Japan is bracing itself for the coronavirus situation to worsen, as Health Minister Katsunobu Kato yesterday pointed to several untraceable cases and an emergency government meeting of experts noted the outbreak is likely only "at an early stage".
This comes as Japan is facing a headache over the Diamond Princess cruise liner off Yokohama. Another 70 cases were confirmed yesterday, bringing the total infected on the ship to 355 as governments began making plans to evacuate their nationals marooned on the vessel.
On land, the number of infections has more than doubled since last Thursday from 29 to 59 last night. Experts urged measures on the basis of wide human-to-human transmission.
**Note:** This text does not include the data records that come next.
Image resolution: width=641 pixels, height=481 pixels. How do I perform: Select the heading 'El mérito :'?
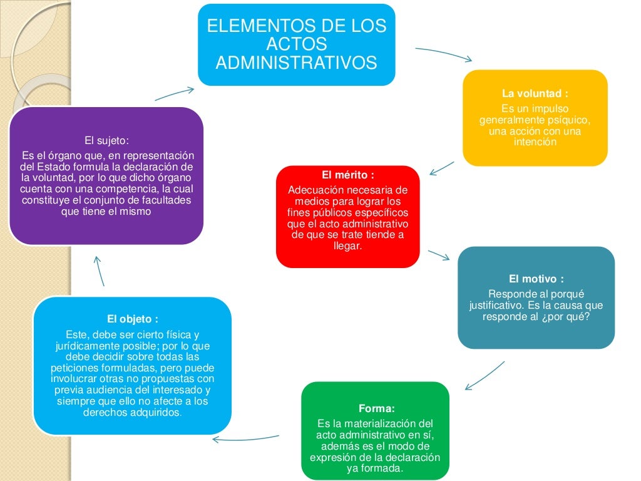pyautogui.click(x=347, y=175)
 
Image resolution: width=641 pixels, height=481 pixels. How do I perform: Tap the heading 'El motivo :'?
pyautogui.click(x=536, y=279)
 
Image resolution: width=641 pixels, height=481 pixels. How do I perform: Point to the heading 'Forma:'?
pyautogui.click(x=376, y=409)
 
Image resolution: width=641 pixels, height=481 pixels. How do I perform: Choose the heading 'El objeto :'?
pyautogui.click(x=132, y=319)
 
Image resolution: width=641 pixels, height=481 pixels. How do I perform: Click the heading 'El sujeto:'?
pyautogui.click(x=106, y=140)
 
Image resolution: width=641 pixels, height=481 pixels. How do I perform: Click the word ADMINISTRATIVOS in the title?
pyautogui.click(x=296, y=63)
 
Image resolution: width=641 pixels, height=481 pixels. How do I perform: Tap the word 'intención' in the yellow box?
pyautogui.click(x=535, y=142)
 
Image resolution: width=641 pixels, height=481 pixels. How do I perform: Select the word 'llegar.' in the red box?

"We are now in a new phase and must anticipate a spread of infections. Our priority is to build up the medical system so that people, especially those with pre-existing conditions, will not fall gravely ill and die," Mr Kato said.
World Health Organisation flu expert Nikki Shindo was quoted as saying by the Nikkei: "Besides China, Japan is the only country where there have been infection cases of which transmission routes cannot be traced."
This comes as new cases have been confirmed, from Hokkaido to Okinawa, since Thursday. At least four have left the authorities bewildered over how, or where, they might have been infected. They are a Wakayama surgeon, who has since been linked to four other cases, a Chiba man in his 20s, a Hokkaido man in his 50s, and a Nagoya man in his 60s who fell sick after returning from holiday in Hawaii.
The growing cluster of cases around Tokyo has likewise raised concerns, as among them are at least seven taxi drivers.
Prime Minister Shinzo Abe, who has come under heat for a series of domestic scandals, is facing mounting pressure to keep a lid on the outbreak as questions arise over whether he has acted aggressively enough to control the situation.
Japan's ability to respond to the coronavirus - with limited testing kits, manpower and facilities - has also been severely constrained by the Diamond Princess, where nearly 10 per cent of the 3,711 people on the ship manifest are infected. Of the 355 confirmed cases out of 1,219 test results, 111 are asymptomatic.
Though the ship's quarantine is due to end on Wednesday, the swelling numbers of the infected has led some governments to question if keeping their citizens on board is the best option.
While the United States Centres for Disease Control and Prevention had said on Feb 8 that "remaining in your room on the ship is the safest option to minimise your risk of infection", it now cites the "dynamic nature of the outbreak" in suggesting that the estimated 400 Americans on board take a chartered flight home, where they face another 14-day quarantine.
Other than the US, whose chartered flight was due to land last night, Australia, Canada, Hong Kong, Israel, Italy, South Korea and Taiwan are among those that are arranging, or considering, evacuation of their citizens.
But the US' attempts to bring home its citizens on another ship, the MS Westerdam, were complicated yesterday after an 83-year-old American woman tested positive twice. The vessel was allowed to dock in Cambodia on Thursday, with passengers to be ferried home from Phnom Penh and Kuala Lumpur.
But Malaysia said yesterday it would not let any more passengers into the nation and cancelled three US chartered flights.